AIM 1:
From the text on Utah Power & Light's history, list every measure the company used to survive the Great Depression.
AIM 2:
Locate each line of the records containing the word "navigation" and copy those lines.

TEXT SHOWN:
+++
The only negative aspect of that era, from the power company’s perspective, was the increasing use of cars and trucks, which slowly replaced the electric trolley cars and interurban trains. According to McCormick, trolley use in Utah peaked in 1914 when only 6,216 cars were registered in the state. By 1929 Utah residents registered 112,000 cars, and the number of trolley passengers had declined rapidly. The power company tried a hybrid vehicle. In 1928 it pioneered the use of a rubber-tired trolley bus powered by overhead electrical lines. To gain further flexibility, internal combustion engines replaced the electrical lines, resulting in the modern bus that could go anywhere.
In 1929 the Great Depression began, and Utah Power suffered along with the rest of the nation. Utah’s unemployment rate in 1932 reached 35.8 percent, the fourth highest in the United States. UP&L’s customers, revenues, and kilowatt hours all began to decline in 1929. Plus, the company from 1932 to 1940 doubled its taxes to all levels of government and was forced in the 1930s to reduce its power rates by Utah’s Public Service Commission. In 1935 Utah Power admitted that “it had been fighting for its very existence” for the previous five years. Provo and also Delta, Colorado rejected UP&L during the Depression in favor of their own municipal power agencies; the power company succeeded in defeating similar proposals in Salt Lake City, Ogden, and Montrose, Colorado.
UP&L survived the depression by drastically cutting its work force and the wages of its remaining workers. The company also eliminated salaries for board members, reduced dividends, and ended its free services on electrical appliances.
Increasing Demand from World War II
The Great Depression finally ended as the United States prepared to fight World War II. UP&L geared up to meet the electrical needs of the state’s new military bases and defense-related companies. In the company’s history book, UP&L’s former President E.M. Naughton said, “The nineteen-forties were a busy time for the people of Utah Power & Light. In many ways it was like a three-ring circus.”
New military installations needing power included Fort Douglas, Camp Kearns, Wendover Air Force Base, Ogden Arsenal, Hill Field’s General Depot, Clearfield Naval Supply Depot, Tooele Army Depot, Dugway Proving Ground, and the Deseret Chemical Depot. The federal government built the huge Geneva Steel plant in Utah County, which was sold after World War II to U.S. Steel. Other defense plants that helped increase power demands included Salt Lake City’s Remington Small Arms Plant with peak employment of 10,000, the Eitel McCullough Radio Tube Plant, and the Standard Parachute Company in Manti.
Such plants had to work around the clock, so Utah Power had to scramble to keep its systems working. That proved rather difficult because of war shortages of copper, steel, and rubber. The company sometimes was forced to use substitutes, for example, iron for copper. Meter readers used bicycles instead of cars. Overtime was common for Utah Power workers, not surprising in light of the 27 percent increase in output between 1940 and 1943.
Postwar Developments as an Independent Firm
As required by the 1935 Public Utility Holding Company Act, Utah Power on January 1,1946 changed from an EBASCO subsidiary to an independent company with a new board of local directors. They led a company that for the next 20 years or so kept prices low and enjoyed steady expansion and prosperity. By 1967 its customers numbered 275,000, about double from the 140,000 in 1945.
+++
RECORDS FOR PROCESSING:
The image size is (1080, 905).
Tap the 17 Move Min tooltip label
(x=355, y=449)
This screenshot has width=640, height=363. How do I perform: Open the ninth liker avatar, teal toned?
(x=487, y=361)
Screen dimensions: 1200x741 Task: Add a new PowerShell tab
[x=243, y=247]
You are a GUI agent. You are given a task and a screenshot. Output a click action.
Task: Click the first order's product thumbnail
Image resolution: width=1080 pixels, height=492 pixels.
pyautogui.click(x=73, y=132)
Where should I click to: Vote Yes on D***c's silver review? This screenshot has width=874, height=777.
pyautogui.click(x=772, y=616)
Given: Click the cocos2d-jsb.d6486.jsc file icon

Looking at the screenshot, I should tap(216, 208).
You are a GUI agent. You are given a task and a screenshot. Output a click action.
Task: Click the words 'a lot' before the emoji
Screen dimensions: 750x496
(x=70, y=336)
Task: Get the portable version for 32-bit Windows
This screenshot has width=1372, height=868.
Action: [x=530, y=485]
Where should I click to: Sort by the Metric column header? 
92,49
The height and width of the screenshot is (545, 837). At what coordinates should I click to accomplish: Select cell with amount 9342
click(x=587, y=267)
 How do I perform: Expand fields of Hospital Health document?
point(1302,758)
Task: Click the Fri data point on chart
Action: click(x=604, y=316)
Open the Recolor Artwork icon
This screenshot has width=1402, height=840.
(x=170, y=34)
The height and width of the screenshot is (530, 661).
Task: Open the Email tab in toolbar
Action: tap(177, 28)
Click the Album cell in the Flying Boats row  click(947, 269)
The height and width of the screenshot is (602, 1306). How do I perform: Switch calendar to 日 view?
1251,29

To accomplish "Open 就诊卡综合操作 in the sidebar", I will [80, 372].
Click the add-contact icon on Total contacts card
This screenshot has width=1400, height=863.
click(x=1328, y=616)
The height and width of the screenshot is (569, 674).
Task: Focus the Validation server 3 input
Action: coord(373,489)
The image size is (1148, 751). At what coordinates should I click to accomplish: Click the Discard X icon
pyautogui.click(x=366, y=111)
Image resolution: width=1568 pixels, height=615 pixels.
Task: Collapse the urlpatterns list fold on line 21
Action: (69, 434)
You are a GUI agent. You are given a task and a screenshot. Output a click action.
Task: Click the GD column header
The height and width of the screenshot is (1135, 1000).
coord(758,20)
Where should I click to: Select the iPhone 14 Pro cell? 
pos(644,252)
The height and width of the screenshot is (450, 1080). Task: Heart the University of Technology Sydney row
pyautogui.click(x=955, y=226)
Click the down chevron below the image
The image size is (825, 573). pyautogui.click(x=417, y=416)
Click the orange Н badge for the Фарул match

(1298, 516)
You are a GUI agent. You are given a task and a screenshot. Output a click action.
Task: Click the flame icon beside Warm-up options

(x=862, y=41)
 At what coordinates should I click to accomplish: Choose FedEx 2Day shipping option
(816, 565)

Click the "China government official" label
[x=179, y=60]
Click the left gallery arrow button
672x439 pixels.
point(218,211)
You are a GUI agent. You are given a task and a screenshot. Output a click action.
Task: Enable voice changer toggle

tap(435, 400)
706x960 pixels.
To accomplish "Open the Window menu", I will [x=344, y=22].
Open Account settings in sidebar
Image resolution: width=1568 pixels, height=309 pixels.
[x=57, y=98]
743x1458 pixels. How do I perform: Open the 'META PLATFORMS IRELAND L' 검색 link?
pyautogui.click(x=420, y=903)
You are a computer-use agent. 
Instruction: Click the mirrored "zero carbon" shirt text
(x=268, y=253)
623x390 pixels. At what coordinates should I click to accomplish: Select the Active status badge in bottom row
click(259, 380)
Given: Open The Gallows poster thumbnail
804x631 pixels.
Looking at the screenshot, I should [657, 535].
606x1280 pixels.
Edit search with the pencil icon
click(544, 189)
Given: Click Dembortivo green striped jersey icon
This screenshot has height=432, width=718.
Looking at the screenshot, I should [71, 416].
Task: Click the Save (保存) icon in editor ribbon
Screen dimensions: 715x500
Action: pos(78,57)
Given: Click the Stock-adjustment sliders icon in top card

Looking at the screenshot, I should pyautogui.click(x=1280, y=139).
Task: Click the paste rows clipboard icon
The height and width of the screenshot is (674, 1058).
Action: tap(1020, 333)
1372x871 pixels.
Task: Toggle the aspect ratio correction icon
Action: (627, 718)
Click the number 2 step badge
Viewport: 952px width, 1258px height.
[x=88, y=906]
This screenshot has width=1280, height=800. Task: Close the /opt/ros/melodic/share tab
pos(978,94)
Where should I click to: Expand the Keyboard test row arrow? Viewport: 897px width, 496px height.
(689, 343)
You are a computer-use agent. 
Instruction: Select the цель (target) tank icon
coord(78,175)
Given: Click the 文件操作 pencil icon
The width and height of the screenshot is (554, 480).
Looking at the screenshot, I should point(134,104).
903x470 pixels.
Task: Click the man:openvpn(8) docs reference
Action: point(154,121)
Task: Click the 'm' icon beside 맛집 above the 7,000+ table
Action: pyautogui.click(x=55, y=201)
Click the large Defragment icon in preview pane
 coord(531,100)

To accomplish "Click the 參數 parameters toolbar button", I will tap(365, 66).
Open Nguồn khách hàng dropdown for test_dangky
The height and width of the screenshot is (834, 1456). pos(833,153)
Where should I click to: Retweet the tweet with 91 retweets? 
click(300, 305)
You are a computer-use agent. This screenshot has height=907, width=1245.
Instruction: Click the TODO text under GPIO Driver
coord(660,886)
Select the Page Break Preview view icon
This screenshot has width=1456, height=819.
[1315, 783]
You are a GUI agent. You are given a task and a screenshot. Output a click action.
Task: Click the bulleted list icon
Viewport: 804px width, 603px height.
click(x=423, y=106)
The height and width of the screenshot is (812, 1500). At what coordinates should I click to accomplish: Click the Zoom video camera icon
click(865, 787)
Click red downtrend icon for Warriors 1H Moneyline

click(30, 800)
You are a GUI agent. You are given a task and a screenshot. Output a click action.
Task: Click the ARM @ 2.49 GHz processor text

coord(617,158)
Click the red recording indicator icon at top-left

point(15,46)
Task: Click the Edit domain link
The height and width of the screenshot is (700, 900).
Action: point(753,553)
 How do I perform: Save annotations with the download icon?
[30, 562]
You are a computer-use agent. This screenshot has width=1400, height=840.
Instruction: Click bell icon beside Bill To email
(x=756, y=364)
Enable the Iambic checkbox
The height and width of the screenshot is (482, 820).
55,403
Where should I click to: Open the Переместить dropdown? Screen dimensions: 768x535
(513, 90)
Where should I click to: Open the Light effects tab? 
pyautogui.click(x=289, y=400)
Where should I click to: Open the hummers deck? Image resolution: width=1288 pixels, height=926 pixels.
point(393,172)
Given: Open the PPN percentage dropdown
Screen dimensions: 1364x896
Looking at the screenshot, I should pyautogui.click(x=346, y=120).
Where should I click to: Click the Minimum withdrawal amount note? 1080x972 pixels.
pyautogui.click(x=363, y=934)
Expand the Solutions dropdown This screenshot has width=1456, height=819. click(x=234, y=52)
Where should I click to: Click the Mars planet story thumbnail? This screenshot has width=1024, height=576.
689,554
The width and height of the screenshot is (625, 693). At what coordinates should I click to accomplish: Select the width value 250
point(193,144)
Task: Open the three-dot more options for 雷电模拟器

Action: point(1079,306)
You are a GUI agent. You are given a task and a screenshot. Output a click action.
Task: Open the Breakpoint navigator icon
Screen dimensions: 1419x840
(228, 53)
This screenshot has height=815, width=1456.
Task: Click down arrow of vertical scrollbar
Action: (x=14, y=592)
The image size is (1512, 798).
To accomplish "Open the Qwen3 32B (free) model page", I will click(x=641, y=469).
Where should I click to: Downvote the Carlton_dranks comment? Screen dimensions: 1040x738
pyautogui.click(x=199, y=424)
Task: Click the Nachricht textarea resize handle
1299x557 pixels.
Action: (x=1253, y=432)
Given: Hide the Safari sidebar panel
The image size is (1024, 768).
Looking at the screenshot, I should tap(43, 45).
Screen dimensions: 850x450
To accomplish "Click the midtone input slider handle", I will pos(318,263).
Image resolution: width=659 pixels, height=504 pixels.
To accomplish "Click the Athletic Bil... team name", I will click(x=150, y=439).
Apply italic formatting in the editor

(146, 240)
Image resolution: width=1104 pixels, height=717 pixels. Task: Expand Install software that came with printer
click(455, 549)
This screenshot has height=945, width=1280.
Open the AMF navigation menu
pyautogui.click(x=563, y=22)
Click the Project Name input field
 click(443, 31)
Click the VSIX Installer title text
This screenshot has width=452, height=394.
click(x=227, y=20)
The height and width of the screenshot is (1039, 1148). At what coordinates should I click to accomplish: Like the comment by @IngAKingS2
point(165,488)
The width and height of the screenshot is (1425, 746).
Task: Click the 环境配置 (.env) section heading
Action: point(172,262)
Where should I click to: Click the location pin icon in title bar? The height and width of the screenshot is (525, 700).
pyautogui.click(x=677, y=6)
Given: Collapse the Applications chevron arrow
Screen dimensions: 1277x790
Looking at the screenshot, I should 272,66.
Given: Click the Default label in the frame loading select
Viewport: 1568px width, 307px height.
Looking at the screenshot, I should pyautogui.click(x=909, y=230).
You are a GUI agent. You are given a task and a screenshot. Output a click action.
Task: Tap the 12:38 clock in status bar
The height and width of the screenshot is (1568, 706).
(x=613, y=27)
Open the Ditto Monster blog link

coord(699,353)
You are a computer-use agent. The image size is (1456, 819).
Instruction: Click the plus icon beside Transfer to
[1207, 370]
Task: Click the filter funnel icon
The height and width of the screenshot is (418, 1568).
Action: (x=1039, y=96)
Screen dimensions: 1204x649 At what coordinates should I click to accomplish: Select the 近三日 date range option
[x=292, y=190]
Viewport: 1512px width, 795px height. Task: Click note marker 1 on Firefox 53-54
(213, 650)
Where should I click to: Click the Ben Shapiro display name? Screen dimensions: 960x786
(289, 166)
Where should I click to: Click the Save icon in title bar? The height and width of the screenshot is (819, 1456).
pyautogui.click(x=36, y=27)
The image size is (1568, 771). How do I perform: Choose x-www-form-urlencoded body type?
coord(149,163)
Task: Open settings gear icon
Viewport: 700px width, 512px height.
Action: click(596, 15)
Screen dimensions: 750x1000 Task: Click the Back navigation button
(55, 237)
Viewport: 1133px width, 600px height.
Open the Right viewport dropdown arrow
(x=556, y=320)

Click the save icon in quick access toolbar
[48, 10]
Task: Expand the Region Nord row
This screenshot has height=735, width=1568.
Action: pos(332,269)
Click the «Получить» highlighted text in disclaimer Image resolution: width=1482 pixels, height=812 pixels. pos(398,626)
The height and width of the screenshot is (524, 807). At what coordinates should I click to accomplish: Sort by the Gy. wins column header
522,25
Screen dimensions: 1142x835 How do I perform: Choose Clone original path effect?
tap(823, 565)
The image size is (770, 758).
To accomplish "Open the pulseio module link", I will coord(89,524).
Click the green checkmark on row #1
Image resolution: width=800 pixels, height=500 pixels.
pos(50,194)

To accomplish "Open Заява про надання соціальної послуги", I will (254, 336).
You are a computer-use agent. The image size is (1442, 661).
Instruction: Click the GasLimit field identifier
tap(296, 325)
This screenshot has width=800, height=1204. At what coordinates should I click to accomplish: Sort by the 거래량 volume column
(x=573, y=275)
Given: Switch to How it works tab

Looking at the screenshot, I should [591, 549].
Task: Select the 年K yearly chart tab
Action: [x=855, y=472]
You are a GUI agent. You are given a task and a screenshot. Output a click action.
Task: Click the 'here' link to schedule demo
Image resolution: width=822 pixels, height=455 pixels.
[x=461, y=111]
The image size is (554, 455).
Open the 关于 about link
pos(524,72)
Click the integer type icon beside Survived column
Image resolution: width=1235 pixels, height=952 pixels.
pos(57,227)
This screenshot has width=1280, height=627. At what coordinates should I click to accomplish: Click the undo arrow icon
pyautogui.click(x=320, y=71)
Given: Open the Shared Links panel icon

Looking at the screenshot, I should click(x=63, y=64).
+++
EXPECTED ANSWER 1:
- Drastically cutting its work force
- Cutting the wages of its remaining workers
- Eliminating salaries for board members
- Reducing dividends
- Ending its free services on electrical appliances

EXPECTED ANSWER 2:
Open the AMF navigation menu
Screen dimensions: 750x1000 Task: Click the Back navigation button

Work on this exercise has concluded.